I wrinkled my forehead. “What?”
“Duluth. You know, two hours up north? We could go see the Christmas lights at Bentleyville and do the lake walk.”
I sucked air through my teeth. “I don’t know…”
“What?”
“Why don’t we just stay here? I can make us lunch.”
She smiled. “Oh, I see. You do want to hang out with me, but you don’t do spontaneity.”
“I can be spontaneous,” I said defensively.
She smirked. “Oh yeah? When’s the last time you did something that wasn’t thoroughly planned? And stuff inside your apartment building doesn’t count. That’s still your safe space.”
“Well, I saved a man from an avalanche today.”
She laughed. It was good to see the humor return to her face.

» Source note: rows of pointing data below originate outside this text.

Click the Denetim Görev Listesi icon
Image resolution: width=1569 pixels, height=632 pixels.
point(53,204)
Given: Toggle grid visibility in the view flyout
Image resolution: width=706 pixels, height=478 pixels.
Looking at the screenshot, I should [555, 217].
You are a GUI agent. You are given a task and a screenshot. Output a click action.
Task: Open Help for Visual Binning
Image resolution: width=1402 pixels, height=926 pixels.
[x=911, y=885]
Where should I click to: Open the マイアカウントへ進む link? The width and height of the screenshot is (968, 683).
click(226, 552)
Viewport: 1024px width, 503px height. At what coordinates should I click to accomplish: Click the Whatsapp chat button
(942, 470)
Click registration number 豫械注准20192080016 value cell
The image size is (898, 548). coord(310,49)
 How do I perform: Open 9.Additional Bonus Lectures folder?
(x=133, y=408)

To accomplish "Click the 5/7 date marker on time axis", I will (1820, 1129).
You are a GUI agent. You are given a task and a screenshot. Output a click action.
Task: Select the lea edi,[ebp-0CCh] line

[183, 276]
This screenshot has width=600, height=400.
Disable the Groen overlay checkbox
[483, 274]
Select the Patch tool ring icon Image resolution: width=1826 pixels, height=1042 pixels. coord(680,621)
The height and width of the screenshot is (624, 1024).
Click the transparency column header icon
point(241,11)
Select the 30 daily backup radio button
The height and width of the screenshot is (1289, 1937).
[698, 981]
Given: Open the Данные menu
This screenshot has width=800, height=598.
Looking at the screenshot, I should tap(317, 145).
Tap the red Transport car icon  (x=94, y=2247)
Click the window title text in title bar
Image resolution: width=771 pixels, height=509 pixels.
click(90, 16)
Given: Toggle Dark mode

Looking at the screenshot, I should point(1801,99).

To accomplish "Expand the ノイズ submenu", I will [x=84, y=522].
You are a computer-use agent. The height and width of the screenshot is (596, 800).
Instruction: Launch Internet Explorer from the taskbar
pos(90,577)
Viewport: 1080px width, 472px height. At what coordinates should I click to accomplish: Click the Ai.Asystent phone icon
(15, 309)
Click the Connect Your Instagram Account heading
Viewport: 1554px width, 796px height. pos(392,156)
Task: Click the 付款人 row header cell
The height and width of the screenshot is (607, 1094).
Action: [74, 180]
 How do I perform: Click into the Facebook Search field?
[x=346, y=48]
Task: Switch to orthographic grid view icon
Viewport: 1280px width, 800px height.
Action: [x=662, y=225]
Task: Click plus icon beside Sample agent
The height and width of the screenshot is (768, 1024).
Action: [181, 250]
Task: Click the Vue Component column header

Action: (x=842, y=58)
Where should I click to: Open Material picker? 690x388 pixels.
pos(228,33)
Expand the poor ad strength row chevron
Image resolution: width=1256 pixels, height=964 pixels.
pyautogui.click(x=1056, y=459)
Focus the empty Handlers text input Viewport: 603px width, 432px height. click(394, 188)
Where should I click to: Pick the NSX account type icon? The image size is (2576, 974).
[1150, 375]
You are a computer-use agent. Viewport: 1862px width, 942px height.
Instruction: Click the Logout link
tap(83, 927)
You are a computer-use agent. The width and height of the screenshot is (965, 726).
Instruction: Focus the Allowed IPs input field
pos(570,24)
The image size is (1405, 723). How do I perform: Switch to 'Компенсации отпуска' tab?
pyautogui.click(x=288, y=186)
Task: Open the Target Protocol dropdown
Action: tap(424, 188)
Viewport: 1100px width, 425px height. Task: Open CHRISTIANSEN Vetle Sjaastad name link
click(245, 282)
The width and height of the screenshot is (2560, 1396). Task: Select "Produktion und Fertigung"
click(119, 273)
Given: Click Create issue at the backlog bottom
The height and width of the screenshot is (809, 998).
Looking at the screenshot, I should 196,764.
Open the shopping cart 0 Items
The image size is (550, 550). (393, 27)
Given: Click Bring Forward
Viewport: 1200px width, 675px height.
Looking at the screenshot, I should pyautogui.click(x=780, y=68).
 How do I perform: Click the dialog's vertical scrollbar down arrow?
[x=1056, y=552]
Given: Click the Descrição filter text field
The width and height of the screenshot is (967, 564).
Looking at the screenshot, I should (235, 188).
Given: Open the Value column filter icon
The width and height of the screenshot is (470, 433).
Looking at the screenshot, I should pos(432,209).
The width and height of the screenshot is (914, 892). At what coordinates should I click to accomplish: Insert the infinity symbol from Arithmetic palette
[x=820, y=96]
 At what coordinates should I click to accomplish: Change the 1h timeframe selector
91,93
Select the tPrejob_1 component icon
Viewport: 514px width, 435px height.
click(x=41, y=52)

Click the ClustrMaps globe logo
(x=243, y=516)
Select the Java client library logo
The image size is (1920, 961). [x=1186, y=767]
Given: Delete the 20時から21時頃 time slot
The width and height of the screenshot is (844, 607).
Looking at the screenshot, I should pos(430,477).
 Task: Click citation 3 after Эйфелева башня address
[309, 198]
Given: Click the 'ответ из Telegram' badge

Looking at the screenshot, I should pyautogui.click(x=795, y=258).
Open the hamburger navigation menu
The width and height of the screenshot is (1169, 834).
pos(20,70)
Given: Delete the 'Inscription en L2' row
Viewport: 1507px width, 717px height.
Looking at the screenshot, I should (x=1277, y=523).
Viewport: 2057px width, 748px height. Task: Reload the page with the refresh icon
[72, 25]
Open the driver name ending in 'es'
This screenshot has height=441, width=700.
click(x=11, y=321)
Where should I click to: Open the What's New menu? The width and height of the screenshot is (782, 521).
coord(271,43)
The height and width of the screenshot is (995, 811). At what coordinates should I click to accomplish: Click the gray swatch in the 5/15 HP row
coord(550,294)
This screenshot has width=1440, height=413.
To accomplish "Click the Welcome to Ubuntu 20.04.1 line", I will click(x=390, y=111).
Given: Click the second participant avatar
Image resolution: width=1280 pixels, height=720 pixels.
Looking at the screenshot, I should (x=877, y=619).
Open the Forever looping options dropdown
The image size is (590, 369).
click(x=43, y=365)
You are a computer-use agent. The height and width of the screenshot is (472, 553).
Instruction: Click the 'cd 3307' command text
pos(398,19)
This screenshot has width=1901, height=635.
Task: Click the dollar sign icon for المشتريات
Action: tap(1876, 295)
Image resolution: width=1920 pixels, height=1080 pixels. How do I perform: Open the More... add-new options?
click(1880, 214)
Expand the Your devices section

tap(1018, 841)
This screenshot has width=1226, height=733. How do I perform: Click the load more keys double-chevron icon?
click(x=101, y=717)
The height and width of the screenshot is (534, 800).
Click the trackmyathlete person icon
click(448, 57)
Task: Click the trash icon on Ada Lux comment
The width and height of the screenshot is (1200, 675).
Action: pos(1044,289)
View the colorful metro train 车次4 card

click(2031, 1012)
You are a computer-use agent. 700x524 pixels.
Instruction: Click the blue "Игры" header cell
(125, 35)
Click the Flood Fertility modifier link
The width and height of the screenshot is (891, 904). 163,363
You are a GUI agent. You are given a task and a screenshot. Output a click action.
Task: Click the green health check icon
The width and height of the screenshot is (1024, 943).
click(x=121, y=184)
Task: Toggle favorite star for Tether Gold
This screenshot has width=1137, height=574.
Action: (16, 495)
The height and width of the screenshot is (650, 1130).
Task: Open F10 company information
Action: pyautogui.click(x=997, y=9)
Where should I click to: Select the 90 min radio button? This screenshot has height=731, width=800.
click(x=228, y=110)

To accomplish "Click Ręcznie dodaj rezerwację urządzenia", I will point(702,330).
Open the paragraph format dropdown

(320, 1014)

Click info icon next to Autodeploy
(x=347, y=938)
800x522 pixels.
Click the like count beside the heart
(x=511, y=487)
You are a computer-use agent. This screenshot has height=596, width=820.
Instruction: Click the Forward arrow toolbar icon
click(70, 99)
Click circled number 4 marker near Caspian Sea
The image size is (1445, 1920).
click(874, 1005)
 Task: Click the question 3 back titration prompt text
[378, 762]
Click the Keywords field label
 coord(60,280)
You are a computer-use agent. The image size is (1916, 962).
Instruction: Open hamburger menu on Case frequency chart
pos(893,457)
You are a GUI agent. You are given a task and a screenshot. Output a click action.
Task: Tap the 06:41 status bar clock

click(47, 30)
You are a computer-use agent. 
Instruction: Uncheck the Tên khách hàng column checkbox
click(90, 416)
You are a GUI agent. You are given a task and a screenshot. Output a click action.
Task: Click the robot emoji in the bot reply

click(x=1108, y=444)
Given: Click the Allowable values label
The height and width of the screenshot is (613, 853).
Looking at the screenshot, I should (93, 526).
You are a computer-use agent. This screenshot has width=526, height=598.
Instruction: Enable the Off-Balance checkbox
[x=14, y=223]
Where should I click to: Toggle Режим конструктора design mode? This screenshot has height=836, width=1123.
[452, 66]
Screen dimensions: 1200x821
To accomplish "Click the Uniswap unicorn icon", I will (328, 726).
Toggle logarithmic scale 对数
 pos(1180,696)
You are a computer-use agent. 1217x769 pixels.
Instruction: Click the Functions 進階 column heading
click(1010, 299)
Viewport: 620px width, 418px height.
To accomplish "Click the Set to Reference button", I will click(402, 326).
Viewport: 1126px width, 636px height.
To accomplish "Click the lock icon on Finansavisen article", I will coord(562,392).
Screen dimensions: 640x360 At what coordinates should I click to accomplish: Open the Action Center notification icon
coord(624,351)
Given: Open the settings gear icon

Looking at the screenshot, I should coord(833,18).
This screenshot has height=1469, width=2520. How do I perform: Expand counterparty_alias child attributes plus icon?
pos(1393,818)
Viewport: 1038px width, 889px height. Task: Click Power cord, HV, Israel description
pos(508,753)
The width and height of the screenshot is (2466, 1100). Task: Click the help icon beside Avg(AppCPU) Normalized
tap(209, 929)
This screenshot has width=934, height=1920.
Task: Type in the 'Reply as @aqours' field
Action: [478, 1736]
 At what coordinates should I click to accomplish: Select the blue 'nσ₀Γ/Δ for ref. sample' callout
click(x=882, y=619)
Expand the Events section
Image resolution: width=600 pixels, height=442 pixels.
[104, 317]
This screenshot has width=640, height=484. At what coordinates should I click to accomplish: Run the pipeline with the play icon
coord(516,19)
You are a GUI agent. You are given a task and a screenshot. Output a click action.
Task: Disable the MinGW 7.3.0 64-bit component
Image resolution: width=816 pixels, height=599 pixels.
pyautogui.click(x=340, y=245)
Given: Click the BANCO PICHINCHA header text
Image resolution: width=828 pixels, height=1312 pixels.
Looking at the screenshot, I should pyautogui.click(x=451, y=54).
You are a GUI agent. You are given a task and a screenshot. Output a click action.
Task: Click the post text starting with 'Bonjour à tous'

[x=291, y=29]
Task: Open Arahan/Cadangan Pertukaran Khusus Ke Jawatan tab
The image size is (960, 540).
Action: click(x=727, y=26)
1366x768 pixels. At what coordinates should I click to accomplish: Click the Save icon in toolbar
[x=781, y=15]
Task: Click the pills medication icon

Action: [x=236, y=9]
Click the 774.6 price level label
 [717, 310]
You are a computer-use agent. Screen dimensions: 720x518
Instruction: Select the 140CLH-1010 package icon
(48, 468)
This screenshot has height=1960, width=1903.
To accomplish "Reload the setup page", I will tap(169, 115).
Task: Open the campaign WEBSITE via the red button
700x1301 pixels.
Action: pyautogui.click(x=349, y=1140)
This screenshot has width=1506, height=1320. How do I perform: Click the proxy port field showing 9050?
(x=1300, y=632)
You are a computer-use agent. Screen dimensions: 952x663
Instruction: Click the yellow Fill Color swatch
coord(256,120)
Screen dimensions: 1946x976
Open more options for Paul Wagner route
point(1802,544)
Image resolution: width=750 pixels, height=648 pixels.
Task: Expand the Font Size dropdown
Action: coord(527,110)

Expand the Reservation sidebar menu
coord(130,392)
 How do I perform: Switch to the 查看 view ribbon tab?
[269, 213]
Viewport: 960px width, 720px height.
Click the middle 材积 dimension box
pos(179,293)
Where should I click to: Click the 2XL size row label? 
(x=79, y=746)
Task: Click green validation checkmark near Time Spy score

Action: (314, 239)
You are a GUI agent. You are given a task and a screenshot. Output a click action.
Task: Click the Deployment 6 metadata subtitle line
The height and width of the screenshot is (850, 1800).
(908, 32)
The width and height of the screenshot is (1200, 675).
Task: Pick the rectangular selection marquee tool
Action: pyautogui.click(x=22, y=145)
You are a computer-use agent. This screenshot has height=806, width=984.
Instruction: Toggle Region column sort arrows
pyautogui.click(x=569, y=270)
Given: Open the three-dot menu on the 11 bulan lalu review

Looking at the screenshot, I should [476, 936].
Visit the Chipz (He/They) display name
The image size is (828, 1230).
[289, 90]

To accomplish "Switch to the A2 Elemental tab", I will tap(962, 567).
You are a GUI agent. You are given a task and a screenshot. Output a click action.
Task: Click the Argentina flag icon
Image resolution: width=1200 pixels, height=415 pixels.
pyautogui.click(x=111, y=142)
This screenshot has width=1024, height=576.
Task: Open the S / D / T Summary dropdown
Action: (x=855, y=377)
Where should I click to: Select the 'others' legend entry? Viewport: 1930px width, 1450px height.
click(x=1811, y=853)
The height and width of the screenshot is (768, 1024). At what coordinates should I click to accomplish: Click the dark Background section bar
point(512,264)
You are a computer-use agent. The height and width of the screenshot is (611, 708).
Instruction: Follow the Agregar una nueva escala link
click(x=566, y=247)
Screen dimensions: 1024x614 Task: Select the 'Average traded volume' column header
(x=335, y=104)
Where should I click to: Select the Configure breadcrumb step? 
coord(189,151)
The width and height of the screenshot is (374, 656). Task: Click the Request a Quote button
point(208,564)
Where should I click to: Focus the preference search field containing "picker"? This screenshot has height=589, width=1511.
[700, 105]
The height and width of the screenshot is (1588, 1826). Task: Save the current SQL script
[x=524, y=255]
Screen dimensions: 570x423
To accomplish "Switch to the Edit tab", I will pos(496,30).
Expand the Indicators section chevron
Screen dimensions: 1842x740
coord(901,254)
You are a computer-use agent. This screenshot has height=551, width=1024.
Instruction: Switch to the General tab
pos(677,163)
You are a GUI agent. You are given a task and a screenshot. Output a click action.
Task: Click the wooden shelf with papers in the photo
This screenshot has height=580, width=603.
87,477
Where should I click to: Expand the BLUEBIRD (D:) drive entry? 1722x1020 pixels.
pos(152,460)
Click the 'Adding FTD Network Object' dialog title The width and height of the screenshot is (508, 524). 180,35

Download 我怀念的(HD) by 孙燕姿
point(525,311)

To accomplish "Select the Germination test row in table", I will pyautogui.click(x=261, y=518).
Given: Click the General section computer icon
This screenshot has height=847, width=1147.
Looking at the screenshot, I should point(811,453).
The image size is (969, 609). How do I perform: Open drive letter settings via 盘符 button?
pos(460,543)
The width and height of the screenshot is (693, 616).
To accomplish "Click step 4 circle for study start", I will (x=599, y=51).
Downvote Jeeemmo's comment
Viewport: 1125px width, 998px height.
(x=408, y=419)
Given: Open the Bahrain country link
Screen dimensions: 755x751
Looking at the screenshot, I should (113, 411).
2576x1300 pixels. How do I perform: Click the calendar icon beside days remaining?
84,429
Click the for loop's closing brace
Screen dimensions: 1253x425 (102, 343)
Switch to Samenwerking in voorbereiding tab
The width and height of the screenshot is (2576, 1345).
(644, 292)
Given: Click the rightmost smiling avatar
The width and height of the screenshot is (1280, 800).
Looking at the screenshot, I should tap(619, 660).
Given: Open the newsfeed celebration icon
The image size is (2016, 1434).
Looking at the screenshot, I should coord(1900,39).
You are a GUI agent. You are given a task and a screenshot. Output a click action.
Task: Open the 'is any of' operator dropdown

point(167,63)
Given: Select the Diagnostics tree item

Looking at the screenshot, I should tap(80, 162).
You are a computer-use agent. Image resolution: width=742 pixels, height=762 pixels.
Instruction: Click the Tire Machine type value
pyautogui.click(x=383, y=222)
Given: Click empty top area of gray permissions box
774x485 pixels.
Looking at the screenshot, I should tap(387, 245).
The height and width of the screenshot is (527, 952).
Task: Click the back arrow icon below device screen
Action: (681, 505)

“Doesn’t count,” she said, still smiling. “You’re a fixer, so today’s emergency was totally in your wheelhouse. I’m talking about a genuine, spur-of-the-moment, seat-of-your-pants fun thing.”
I had nothing.
How did this woman have my card so thoroughly pulled?
When I didn’t answer, she cocked her head. “That’s what I thought. You thrive on predictability.” She narrowed her eyes. “I bet that’s why you like the job you have.”
“How do you mean?”
“You like being in control. And what better way to feel like the master of destiny than to beat all the odds with everything stacked against you? Make innocent men out of the guilty.”
I mulled this over. “I never thought of it that way.”
“You’re not that hard to figure out, Adrian Copeland. Even your hobbies are planned. You run races that you train for for months, you work, work, work—you are a creature of habit. A total control freak. Your dang junk drawer is organized.”
I arched an eyebrow. “You looked in my junk drawer?”
“I was looking for a spoon for my coffee. I was not prepared to see that. Your paper clips were all color coordinated, and you had a little caddy for your loose batteries—” She shuddered. “I can’t even talk about it. It really freaked me out.”
I snorted.
“I promise you, you will not implode if you do something you didn’t plan on today.” She grinned at me. “Come with me. It’ll be an adventure. And there’s this Italian restaurant on Lake Superior and I swear to God, it’s the best Italian food in Minnesota.”